Scott Kellogg wears many hats. He works as a faculty member for Bard’s M.Ed. in Environmental Education program. He is the co-founder and educational director at the Radix Ecological Sustainability Center in Albany, NY. Kellogg is also active in local government and serves as an appointed member of Albany’s Sustainability Advisory Committee. And — he’s a published author.
In 2008, Kellogg published his first book “Toolbox for Sustainable City Living: A Do-It-Ourselves Guide.” In his first book, Kellogg provided a practical step-by-step guide for urban residents to develop more sustainable practices at home.
After publishing his first book, Kellogg wanted to go beyond the backyard and take a deeper look at the urban ecosystem. This idea led him to his second book, “Urban Ecological Justice: Strategies for Equitable Sustainability and Ecological Literacy in the City.”

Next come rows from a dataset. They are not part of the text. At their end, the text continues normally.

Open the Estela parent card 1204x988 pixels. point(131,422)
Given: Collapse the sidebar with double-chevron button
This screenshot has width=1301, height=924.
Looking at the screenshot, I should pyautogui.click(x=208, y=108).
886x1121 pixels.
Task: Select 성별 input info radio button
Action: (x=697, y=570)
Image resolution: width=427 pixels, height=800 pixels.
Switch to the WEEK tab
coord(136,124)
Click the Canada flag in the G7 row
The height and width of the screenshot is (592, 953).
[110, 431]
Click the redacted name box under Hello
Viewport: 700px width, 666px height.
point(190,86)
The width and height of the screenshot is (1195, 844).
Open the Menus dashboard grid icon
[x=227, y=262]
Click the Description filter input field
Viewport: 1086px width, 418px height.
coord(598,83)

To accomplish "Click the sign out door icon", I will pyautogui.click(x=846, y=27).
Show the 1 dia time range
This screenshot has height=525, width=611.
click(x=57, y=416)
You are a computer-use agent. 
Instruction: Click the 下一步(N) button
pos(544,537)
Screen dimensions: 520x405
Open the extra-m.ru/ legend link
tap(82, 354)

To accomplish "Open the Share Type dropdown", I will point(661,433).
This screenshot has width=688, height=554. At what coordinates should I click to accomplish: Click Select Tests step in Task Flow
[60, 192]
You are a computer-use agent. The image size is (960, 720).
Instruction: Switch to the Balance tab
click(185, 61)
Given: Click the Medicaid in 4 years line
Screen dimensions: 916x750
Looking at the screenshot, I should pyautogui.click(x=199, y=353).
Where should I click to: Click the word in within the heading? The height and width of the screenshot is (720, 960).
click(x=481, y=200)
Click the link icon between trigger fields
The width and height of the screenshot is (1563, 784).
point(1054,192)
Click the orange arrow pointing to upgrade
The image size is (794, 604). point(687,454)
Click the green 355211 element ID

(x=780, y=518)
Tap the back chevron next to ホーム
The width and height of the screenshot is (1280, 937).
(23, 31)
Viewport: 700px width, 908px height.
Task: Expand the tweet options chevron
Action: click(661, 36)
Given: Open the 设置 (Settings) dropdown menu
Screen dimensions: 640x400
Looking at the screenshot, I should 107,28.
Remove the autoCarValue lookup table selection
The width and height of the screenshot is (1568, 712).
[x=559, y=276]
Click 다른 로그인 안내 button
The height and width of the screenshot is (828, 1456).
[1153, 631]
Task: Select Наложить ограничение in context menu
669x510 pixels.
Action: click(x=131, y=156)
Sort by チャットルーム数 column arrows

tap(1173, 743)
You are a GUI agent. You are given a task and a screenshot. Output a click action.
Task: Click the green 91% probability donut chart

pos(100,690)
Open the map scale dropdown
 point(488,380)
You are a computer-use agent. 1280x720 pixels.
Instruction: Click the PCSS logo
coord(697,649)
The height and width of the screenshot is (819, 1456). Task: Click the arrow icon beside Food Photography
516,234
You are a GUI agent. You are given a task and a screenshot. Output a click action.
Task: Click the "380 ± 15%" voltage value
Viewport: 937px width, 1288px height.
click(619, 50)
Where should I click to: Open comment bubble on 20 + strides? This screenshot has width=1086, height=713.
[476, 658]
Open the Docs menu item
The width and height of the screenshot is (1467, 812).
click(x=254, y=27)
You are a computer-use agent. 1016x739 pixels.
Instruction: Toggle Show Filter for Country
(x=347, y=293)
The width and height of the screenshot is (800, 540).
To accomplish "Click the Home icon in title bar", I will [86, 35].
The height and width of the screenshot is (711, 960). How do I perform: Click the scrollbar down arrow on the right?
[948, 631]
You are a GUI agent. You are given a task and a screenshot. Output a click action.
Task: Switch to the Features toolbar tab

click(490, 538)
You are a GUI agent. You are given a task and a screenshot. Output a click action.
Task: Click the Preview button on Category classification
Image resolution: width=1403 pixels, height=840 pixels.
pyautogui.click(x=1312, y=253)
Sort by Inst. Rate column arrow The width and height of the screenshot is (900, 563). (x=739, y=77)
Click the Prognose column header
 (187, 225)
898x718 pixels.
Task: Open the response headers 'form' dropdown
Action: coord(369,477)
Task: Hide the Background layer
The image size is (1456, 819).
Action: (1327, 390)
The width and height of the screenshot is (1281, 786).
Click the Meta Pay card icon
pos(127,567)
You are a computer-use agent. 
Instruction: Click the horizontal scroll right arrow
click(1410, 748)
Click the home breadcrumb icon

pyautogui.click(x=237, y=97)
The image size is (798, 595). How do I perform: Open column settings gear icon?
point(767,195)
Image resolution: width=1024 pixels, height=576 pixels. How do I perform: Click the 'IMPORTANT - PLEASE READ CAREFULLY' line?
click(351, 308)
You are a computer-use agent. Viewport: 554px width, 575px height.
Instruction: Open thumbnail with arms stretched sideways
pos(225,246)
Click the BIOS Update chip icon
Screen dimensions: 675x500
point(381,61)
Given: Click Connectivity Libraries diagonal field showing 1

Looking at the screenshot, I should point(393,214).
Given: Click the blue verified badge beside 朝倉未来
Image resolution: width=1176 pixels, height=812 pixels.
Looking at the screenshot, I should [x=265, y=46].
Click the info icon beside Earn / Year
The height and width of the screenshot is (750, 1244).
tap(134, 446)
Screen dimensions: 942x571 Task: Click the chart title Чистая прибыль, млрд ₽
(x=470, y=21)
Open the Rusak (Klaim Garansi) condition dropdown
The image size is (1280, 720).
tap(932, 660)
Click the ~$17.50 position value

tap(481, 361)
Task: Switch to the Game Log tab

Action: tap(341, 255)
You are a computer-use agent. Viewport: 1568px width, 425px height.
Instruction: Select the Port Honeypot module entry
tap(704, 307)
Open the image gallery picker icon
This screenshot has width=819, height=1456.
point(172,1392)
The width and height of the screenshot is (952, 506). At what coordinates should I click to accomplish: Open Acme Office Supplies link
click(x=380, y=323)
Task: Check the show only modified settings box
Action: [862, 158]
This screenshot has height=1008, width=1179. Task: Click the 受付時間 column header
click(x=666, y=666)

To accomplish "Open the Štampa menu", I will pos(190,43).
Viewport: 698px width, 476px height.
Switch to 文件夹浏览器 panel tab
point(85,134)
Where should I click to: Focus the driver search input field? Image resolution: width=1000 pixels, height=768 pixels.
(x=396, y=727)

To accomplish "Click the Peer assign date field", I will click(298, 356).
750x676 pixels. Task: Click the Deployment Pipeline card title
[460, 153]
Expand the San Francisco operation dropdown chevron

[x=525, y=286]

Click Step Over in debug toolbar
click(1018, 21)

The book breaks down into two parts. The first part focuses on weaving together theoretical concepts to ultimately shed light upon urban ecological alienation and the marginalization of the social pillar of sustainability. The second part focuses on the application and pedagogical engagement of the theory. In the second part, the chapters divide up into “the various spheres of the urban ecosystem.” These spheres include soil, water, composting, non-human life, air and climate.
Kellogg defines urban ecological alienation as “the fact that many urban residents, particularly youth, are highly estranged, highly alienated, and highly separated from environments in which they live.”
According to Kellogg, this is due to a variety of factors. In his book, he traces this alienation back to “nature-society dualism as a whole.” This theory is the idea that the city is a human-created environment and is completely separate from nature. The other cause of urban ecological alienation, says Kellogg, is that “within ecology there's been this prevalent idea that if you want to study the environment, it's necessary to go outside of the city to experience pure nature or true nature – in that the urban environment is polluted, degraded, less interesting, and not really worthy of serious study. That's changed a lot recently within the field of urban ecology.”
With the advent of urban ecological justice, ecologists can now be found looking at the human, social and economic processes as part of the urban ecosystem. Why? “Because we define ecosystems as being community organisms living with, and interacting with the living and nonliving aspects of the environment, and by that definition cities most certainly are ecosystems – not necessarily healthy or high functioning ones, but once we identify them as such, we can ask the questions, how they can be improved,” says Kellogg.
Kellogg emphasizes that when asking how to improve urban ecosystems, we need to think not just about the economic and environmental factors, but about the social factors as well – something that has been neglected.
“Over the past couple decades there's really been a disproportionate emphasis put upon the economic and sort of enviro-technical aspects of sustainability and really a decentering of matters of justice and equity and fairness, race and class, the social pillar, so to say, of sustainability,” says Kellogg.
To challenge the neglect, Kellogg asks “how we can be proactive… how can we ensure that there's going to be equitable distribution of environmental amenities, the good things like parks, gardens, public transportation, renewable energy among all the cities populace?” The tricky part to the solution is equitable distribution of environmental amenities “without triggering a subsequent environmental ecological gentrification,” asserts Kellogg.
Based on Kellogg’s expert analysis, it’s necessary to simultaneously emphasize studying the urban ecosystem as an ecosystem and also the center of the social pillar of sustainability. This means urban ecologists must ask the tough questions around equitable distribution and access to environmental resources in order to create a sustainable future for all.